• [To do] Go through the data underneath and copy every line exactly.

┌─ Provided data

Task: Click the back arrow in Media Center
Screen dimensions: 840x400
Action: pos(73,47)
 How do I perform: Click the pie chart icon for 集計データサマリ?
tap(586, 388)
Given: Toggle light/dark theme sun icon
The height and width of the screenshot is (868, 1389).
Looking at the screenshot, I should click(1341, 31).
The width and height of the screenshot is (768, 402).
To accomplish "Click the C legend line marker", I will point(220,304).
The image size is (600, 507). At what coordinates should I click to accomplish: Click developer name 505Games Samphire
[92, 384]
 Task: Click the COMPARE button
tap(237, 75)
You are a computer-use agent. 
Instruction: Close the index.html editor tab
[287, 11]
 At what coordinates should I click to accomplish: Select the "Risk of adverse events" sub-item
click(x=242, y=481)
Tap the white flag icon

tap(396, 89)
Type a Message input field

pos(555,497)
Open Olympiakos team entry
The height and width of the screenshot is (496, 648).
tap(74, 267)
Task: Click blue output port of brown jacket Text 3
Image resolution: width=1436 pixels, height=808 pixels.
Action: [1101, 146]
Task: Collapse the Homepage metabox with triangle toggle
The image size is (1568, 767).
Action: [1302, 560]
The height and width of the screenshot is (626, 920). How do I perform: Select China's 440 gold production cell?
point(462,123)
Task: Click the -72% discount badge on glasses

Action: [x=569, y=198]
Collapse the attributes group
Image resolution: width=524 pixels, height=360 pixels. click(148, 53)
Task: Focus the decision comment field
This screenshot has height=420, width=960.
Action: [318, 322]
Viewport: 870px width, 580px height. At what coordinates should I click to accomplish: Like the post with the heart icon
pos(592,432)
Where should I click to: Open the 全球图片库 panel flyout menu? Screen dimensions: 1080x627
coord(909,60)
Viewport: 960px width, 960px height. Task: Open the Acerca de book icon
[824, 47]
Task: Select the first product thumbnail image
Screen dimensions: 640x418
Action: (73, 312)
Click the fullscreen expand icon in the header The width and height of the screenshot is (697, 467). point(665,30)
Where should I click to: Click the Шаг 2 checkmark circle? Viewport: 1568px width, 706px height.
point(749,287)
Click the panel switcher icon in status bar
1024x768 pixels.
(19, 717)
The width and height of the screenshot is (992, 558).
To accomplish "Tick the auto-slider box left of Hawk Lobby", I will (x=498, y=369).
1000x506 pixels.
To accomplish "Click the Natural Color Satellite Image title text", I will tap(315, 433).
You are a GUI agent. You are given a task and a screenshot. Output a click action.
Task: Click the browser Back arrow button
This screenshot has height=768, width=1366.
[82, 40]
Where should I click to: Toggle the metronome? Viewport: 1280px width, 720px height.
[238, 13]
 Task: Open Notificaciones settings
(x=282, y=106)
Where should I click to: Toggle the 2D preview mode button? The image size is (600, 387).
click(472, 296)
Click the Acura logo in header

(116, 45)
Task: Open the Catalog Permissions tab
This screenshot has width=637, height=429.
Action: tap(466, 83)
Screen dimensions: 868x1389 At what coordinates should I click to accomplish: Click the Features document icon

└─

• [Final answer]
Task: Click the back arrow in Media Center
Screen dimensions: 840x400
Action: pos(73,47)
 How do I perform: Click the pie chart icon for 集計データサマリ?
tap(586, 388)
Given: Toggle light/dark theme sun icon
The height and width of the screenshot is (868, 1389).
Looking at the screenshot, I should click(1341, 31).
The width and height of the screenshot is (768, 402).
To accomplish "Click the C legend line marker", I will point(220,304).
The image size is (600, 507). At what coordinates should I click to accomplish: Click developer name 505Games Samphire
[92, 384]
 Task: Click the COMPARE button
tap(237, 75)
You are a computer-use agent. 
Instruction: Close the index.html editor tab
[287, 11]
 At what coordinates should I click to accomplish: Select the "Risk of adverse events" sub-item
click(x=242, y=481)
Tap the white flag icon

tap(396, 89)
Type a Message input field

pos(555,497)
Open Olympiakos team entry
The height and width of the screenshot is (496, 648).
tap(74, 267)
Task: Click blue output port of brown jacket Text 3
Image resolution: width=1436 pixels, height=808 pixels.
Action: [1101, 146]
Task: Collapse the Homepage metabox with triangle toggle
The image size is (1568, 767).
Action: [1302, 560]
The height and width of the screenshot is (626, 920). How do I perform: Select China's 440 gold production cell?
point(462,123)
Task: Click the -72% discount badge on glasses

Action: [x=569, y=198]
Collapse the attributes group
Image resolution: width=524 pixels, height=360 pixels. click(148, 53)
Task: Focus the decision comment field
This screenshot has height=420, width=960.
Action: [318, 322]
Viewport: 870px width, 580px height. At what coordinates should I click to accomplish: Like the post with the heart icon
pos(592,432)
Where should I click to: Open the 全球图片库 panel flyout menu? Screen dimensions: 1080x627
coord(909,60)
Viewport: 960px width, 960px height. Task: Open the Acerca de book icon
[824, 47]
Task: Select the first product thumbnail image
Screen dimensions: 640x418
Action: (73, 312)
Click the fullscreen expand icon in the header The width and height of the screenshot is (697, 467). point(665,30)
Where should I click to: Click the Шаг 2 checkmark circle? Viewport: 1568px width, 706px height.
point(749,287)
Click the panel switcher icon in status bar
1024x768 pixels.
(19, 717)
The width and height of the screenshot is (992, 558).
To accomplish "Tick the auto-slider box left of Hawk Lobby", I will (x=498, y=369).
1000x506 pixels.
To accomplish "Click the Natural Color Satellite Image title text", I will tap(315, 433).
You are a GUI agent. You are given a task and a screenshot. Output a click action.
Task: Click the browser Back arrow button
This screenshot has height=768, width=1366.
[82, 40]
Where should I click to: Toggle the metronome? Viewport: 1280px width, 720px height.
[238, 13]
 Task: Open Notificaciones settings
(x=282, y=106)
Where should I click to: Toggle the 2D preview mode button? The image size is (600, 387).
click(472, 296)
Click the Acura logo in header

(116, 45)
Task: Open the Catalog Permissions tab
This screenshot has width=637, height=429.
Action: tap(466, 83)
Screen dimensions: 868x1389 At what coordinates should I click to accomplish: Click the Features document icon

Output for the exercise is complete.